Nurullah mengapresiasi langkah tegas dan proaktif Kejati Sumsel yang terus mendalami kasus tersebut. Menurutnya, program KUR merupakan kebijakan strategis pemerintah untuk mendorong pertumbuhan ekonomi rakyat kecil, sehingga setiap bentuk penyelewengan harus ditindak secara serius.
“Kami sangat mengapresiasi kinerja Kejati Sumsel. KUR adalah program penting untuk kesejahteraan masyarakat, maka apabila terjadi penyelewengan atau korupsi, penegakan hukum harus dilakukan secara tegas dan transparan,” ujar Nurullah, Jumat (…).
Ia juga menyatakan keyakinannya terhadap kinerja Kepala Kejaksaan Tinggi Sumatera Selatan, Ketut Sumedana, yang dinilainya memiliki rekam jejak kuat dalam pemberantasan korupsi sejak menjabat di Kejaksaan Agung.

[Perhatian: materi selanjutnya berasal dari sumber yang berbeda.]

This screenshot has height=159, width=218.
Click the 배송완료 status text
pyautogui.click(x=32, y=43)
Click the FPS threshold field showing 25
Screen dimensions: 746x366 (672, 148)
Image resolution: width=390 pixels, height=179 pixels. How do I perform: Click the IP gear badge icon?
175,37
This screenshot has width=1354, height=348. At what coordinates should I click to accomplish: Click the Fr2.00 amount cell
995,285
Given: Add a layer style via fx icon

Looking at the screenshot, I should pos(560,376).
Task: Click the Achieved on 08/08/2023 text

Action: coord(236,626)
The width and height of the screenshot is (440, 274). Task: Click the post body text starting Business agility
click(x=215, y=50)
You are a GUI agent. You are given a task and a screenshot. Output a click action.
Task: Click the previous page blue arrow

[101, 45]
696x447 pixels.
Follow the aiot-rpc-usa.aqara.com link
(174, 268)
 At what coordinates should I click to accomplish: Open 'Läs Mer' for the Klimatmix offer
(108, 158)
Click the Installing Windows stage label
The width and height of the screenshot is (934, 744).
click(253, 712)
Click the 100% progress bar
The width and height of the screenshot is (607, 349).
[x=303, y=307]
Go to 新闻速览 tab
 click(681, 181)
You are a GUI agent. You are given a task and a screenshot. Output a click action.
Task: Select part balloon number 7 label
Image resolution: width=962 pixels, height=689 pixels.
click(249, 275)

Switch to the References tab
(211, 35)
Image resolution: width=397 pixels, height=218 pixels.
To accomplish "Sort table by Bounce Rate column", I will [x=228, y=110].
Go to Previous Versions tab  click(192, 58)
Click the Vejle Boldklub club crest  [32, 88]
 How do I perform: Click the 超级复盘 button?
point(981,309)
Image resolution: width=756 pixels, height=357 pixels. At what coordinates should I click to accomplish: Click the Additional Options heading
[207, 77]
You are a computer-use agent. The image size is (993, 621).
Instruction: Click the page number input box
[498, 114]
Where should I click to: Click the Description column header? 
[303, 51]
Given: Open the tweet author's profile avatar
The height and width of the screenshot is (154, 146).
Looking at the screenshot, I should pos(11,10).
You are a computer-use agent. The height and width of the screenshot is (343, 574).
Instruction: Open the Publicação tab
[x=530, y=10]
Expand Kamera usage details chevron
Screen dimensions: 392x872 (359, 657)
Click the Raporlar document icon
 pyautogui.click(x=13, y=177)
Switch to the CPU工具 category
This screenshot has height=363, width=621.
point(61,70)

Menurut Nurullah, proses hukum yang telah berjalan—mulai dari pemeriksaan 127 orang saksi, penetapan tersangka, hingga penetapan Daftar Pencarian Orang (DPO) terhadap tersangka IH yang tidak kooperatif—menunjukkan keseriusan aparat penegak hukum.
“Estimasi kerugian negara yang mencapai sekitar Rp11,5 miliar pada kasus Muara Enim dan Rp49 miliar pada kasus OKU Timur merupakan angka yang sangat besar. Jika tidak ditindaklanjuti dengan serius, dampaknya akan merugikan masyarakat luas, khususnya pelaku usaha kecil yang seharusnya menjadi penerima manfaat program KUR,” jelasnya.
Lebih lanjut, Nurullah menekankan pentingnya mengungkap keterlibatan seluruh pihak yang diduga terlibat dalam perkara tersebut, termasuk pihak-pihak yang diduga membantu tersangka EH, yang diketahui menjabat sebagai pimpinan salah satu bank pemerintah pada periode 2022–2024.
“Kami berharap penyelidikan dilakukan secara menyeluruh dan tuntas, tidak hanya terhadap pelaku utama, tetapi juga seluruh mata rantai yang terlibat. Transparansi dalam penghitungan kerugian negara serta upaya pemulihannya juga sangat penting agar publik melihat bahwa hukum benar-benar ditegakkan secara adil,” tegasnya.
Sebagai organisasi profesi wartawan, Nurullah menegaskan bahwa PWDPI akan terus mengawal dan mendukung proses penegakan hukum dalam kasus ini, sekaligus mendorong perbaikan sistem pengawasan dan pengelolaan program KUR ke depan.
“Program KUR harus tepat sasaran dan menjadi motor penggerak ekonomi rakyat, bukan justru dijadikan sarana untuk memperkaya segelintir orang,” pungkasnya.